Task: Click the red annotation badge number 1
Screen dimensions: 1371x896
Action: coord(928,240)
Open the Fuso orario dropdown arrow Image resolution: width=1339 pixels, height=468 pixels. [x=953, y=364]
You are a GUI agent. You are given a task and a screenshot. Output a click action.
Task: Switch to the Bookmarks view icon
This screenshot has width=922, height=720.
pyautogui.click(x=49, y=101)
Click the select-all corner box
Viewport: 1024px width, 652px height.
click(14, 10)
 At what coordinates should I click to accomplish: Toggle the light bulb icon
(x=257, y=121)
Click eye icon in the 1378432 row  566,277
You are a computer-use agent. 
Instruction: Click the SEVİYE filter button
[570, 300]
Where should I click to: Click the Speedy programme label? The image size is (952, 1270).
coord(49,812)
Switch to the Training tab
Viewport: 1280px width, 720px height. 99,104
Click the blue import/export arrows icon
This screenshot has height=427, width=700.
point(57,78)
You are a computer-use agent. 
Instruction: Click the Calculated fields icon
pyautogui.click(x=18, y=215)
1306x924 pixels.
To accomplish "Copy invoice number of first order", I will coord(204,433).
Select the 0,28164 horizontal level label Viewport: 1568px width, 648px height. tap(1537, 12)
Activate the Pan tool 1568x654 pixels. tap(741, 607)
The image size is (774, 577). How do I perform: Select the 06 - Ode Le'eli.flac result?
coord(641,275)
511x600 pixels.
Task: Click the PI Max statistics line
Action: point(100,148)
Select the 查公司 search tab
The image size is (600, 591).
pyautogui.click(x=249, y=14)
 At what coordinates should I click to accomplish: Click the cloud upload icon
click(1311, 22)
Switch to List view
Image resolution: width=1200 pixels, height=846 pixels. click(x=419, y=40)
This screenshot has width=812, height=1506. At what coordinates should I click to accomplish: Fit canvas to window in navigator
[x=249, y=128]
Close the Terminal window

→ **Exercise objective**: Render everything from the line containing "1306x924 pixels." down to the line containing "Image resolution: width=1200" as a JSON list of strings, one string per line, leaving out blank lines.

→ **Complete answer**:
[
  "1306x924 pixels.",
  "To accomplish \"Copy invoice number of first order\", I will coord(204,433).",
  "Select the 0,28164 horizontal level label Viewport: 1568px width, 648px height. tap(1537, 12)",
  "Activate the Pan tool 1568x654 pixels. tap(741, 607)",
  "The image size is (774, 577). How do I perform: Select the 06 - Ode Le'eli.flac result?",
  "coord(641,275)",
  "511x600 pixels.",
  "Task: Click the PI Max statistics line",
  "Action: point(100,148)",
  "Select the 查公司 search tab",
  "The image size is (600, 591).",
  "pyautogui.click(x=249, y=14)",
  " At what coordinates should I click to accomplish: Click the cloud upload icon",
  "click(1311, 22)",
  "Switch to List view",
  "Image resolution: width=1200 pixels, height=846 pixels. click(x=419, y=40)"
]